◆ What you should do: The copy should begin at the line containing "Given: Expand the 1001 code dropdown" and end with the last line below, every line exact and no picture included.

Pixel coordinate grounding data:
******************************

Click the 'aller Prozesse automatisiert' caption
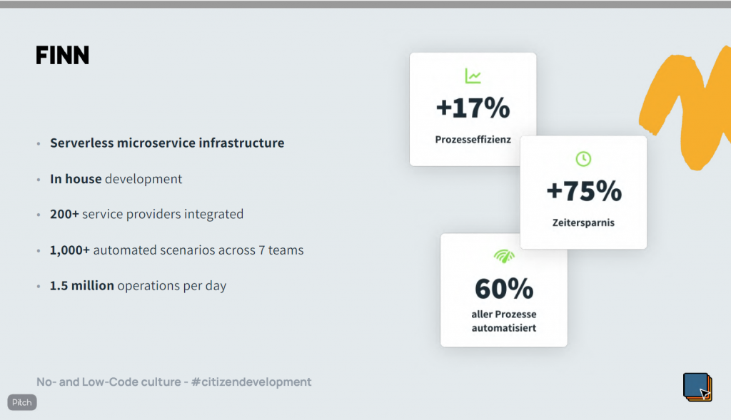The width and height of the screenshot is (731, 420). [504, 321]

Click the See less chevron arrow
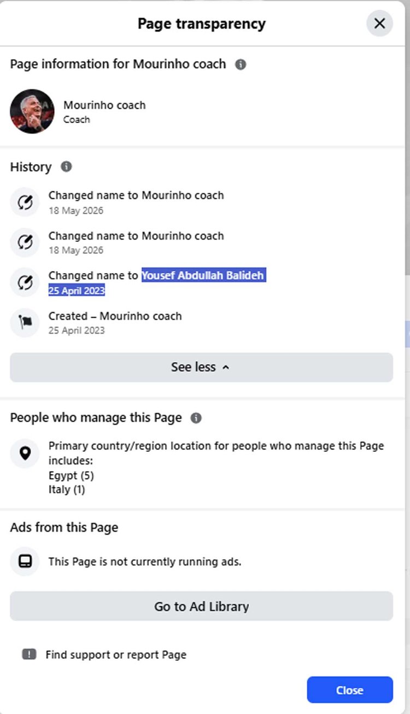click(x=226, y=368)
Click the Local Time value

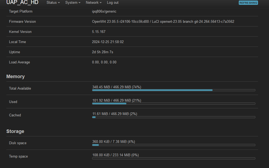click(x=108, y=42)
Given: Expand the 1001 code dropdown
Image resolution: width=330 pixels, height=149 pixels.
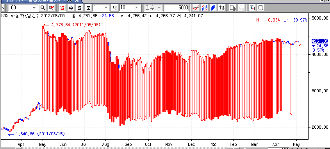Looking at the screenshot, I should [x=34, y=8].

******************************

◆ Answer box:
Given: Expand the 1001 code dropdown
Image resolution: width=330 pixels, height=149 pixels.
Looking at the screenshot, I should [x=34, y=8].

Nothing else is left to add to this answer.